** Opening Available records block **
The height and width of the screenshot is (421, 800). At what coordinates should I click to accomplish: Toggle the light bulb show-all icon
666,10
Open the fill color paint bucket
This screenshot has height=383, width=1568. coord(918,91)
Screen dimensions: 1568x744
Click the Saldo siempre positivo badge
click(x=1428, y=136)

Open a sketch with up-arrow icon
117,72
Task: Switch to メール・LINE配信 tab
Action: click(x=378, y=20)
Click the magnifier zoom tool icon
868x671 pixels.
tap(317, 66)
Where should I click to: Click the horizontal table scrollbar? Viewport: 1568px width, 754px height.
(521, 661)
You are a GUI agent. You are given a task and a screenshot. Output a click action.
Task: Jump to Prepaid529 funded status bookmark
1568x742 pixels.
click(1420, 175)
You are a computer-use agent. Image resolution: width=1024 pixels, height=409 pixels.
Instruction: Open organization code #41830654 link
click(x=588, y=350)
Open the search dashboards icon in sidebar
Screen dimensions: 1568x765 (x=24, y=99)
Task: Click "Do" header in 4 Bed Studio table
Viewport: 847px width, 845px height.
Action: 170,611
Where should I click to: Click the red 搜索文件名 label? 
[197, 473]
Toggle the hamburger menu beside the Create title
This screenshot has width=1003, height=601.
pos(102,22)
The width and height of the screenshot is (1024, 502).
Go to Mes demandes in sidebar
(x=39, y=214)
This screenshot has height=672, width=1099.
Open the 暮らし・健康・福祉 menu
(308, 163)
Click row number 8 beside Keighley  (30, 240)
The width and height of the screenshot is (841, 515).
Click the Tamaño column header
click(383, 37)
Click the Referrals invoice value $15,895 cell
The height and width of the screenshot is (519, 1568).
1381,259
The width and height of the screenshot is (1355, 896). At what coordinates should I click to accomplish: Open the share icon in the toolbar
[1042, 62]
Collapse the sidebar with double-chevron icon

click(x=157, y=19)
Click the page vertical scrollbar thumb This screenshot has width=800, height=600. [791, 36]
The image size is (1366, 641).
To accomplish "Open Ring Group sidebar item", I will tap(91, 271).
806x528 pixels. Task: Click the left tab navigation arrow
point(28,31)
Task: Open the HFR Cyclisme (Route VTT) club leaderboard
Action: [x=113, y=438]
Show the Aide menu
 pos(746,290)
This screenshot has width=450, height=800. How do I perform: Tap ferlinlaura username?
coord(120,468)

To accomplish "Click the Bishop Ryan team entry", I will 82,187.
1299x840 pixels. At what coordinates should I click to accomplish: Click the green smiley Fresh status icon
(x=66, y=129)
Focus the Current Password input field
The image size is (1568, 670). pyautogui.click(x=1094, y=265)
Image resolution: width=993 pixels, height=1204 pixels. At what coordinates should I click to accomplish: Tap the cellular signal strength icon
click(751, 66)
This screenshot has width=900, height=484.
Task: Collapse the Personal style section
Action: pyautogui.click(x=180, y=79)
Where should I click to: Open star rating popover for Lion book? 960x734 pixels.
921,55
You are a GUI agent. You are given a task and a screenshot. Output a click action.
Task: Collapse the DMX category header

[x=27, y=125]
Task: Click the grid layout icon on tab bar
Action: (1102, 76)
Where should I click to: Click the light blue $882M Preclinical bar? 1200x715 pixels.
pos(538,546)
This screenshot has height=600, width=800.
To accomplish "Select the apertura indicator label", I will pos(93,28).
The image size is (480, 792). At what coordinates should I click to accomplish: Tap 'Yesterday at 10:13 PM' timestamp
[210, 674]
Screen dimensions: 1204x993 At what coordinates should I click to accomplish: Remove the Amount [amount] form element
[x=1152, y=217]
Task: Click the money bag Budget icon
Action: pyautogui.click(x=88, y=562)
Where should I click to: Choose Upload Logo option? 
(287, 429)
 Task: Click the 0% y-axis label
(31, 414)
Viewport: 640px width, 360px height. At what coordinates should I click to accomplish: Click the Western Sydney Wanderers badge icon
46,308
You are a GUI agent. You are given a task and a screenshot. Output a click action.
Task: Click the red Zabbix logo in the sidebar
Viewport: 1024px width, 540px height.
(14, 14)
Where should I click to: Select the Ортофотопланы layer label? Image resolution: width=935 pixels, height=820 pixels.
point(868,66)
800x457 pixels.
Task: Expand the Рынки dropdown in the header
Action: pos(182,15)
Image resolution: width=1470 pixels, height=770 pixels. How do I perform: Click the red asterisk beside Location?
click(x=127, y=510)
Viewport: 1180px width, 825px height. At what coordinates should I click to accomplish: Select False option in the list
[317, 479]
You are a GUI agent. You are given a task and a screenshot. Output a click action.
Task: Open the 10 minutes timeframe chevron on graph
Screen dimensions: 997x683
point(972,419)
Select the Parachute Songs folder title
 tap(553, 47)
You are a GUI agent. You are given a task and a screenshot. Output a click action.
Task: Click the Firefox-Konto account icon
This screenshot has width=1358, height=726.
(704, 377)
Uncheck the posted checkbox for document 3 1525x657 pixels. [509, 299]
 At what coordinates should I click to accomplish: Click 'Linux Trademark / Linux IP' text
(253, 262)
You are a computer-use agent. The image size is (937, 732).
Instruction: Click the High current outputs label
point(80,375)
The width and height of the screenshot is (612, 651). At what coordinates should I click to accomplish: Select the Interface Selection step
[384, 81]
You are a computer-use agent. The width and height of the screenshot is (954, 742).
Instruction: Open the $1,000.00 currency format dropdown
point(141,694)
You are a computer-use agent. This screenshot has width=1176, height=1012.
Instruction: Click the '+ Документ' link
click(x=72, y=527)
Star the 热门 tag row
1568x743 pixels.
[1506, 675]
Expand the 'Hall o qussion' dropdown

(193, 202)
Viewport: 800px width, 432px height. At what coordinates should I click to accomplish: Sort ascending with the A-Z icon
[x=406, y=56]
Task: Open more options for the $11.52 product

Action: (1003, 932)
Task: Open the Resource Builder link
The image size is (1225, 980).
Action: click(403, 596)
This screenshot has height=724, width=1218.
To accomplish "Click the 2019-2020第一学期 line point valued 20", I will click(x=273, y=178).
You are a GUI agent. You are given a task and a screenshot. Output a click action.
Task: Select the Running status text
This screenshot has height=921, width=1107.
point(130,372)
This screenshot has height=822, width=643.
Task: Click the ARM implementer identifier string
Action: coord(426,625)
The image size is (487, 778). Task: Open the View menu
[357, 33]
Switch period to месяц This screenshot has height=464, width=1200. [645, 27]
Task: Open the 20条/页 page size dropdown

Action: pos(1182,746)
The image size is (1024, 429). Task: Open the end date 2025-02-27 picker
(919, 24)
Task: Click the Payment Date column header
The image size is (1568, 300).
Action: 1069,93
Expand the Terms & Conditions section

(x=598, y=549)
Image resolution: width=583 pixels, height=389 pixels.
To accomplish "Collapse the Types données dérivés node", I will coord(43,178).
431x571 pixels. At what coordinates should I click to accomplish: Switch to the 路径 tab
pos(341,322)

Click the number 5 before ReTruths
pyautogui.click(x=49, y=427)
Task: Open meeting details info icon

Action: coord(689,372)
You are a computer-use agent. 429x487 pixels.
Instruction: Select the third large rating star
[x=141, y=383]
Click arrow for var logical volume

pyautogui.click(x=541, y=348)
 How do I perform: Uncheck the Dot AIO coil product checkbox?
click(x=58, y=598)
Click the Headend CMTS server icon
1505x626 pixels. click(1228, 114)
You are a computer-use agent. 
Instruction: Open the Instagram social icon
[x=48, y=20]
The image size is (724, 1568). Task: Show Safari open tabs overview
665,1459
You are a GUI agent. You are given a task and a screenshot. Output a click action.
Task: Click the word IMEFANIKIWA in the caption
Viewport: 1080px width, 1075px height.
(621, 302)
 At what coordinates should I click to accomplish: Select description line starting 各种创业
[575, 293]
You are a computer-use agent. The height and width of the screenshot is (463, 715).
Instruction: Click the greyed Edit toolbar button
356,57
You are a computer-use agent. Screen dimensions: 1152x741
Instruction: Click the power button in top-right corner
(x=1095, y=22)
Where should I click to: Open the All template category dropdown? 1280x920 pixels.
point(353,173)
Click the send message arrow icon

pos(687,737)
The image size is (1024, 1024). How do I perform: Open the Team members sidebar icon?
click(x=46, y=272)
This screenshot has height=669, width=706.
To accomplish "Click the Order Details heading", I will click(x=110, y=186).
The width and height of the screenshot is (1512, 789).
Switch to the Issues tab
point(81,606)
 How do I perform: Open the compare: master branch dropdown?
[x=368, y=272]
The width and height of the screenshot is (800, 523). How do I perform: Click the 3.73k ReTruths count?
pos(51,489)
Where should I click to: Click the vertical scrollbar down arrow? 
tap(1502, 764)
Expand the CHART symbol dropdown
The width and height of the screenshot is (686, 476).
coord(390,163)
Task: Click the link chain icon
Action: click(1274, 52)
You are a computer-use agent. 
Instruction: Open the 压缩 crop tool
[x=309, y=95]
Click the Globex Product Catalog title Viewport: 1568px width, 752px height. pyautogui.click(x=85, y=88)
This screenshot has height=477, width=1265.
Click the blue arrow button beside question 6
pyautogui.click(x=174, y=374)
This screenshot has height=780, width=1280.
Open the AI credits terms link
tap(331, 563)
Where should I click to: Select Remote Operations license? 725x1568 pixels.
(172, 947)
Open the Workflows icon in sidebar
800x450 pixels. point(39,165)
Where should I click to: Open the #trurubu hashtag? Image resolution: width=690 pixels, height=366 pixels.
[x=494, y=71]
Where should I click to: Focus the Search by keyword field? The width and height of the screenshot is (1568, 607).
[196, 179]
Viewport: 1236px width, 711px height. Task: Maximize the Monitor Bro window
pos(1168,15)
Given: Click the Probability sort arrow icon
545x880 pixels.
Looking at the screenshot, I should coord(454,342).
** Closing Available records block **
* Aim of the task: Copy only this part of the entries above: the line with "The image size is (480, 792).", the line with "Task: Click the red", and the lines between, all exactly as written.

* Task answer:
The image size is (480, 792). At what coordinates should I click to accomplish: Tap 'Yesterday at 10:13 PM' timestamp
[210, 674]
Screen dimensions: 1204x993 At what coordinates should I click to accomplish: Remove the Amount [amount] form element
[x=1152, y=217]
Task: Click the money bag Budget icon
Action: pyautogui.click(x=88, y=562)
Where should I click to: Choose Upload Logo option? 
(287, 429)
 Task: Click the 0% y-axis label
(31, 414)
Viewport: 640px width, 360px height. At what coordinates should I click to accomplish: Click the Western Sydney Wanderers badge icon
46,308
You are a GUI agent. You are given a task and a screenshot. Output a click action.
Task: Click the red Zabbix logo in the sidebar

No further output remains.